Reproduce the stretch of lines from the line containing "Check the OPTIONS cache method checkbox" through the line containing "tap(21, 172)", both ends included and requests included, multiplying each coordinate in the answers by 2.35 and rounding to the nearest whole number, with halves rounded up. Omit the pictures from your answer.

*** Record excerpts

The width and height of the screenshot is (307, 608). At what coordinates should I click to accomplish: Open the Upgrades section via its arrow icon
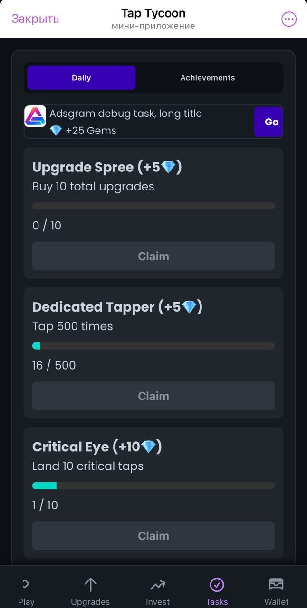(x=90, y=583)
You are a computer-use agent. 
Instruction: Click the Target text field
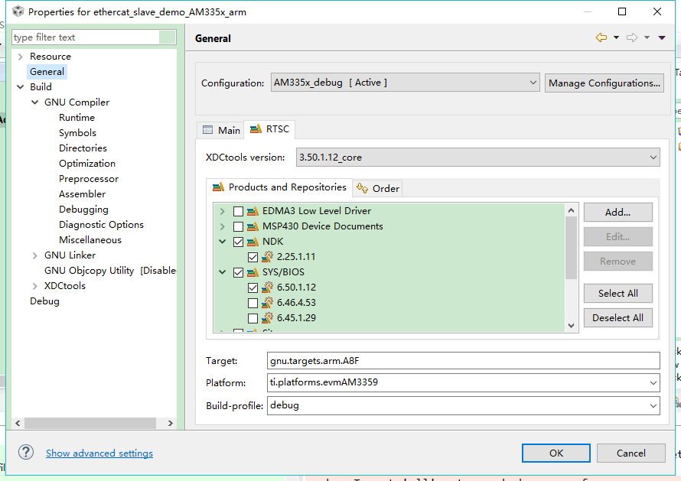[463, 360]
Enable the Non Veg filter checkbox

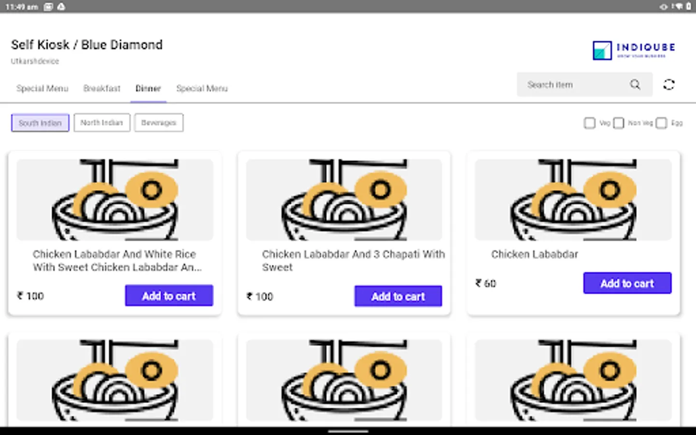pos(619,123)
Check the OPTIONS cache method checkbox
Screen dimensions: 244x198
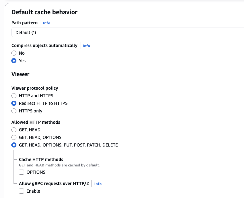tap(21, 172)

******
*** Record excerpts

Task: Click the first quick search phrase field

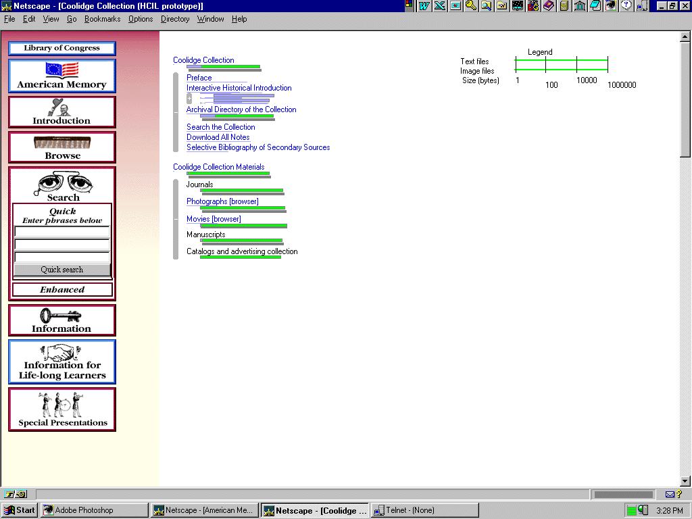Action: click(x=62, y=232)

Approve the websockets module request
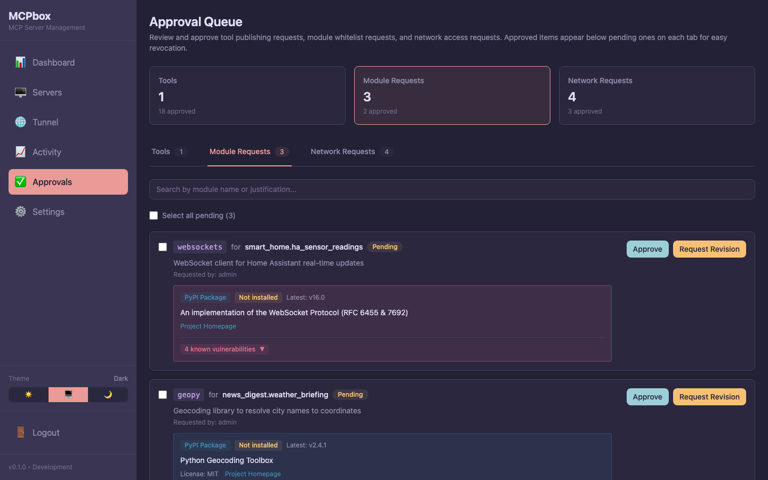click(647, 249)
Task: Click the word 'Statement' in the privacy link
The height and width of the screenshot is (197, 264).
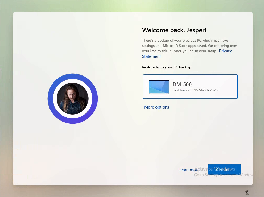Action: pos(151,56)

******
*** Record excerpts

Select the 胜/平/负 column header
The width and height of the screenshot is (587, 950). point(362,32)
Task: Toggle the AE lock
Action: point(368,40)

******

**Response to this exercise**
Check the OPTIONS cache method checkbox
Screen dimensions: 244x198
tap(49, 404)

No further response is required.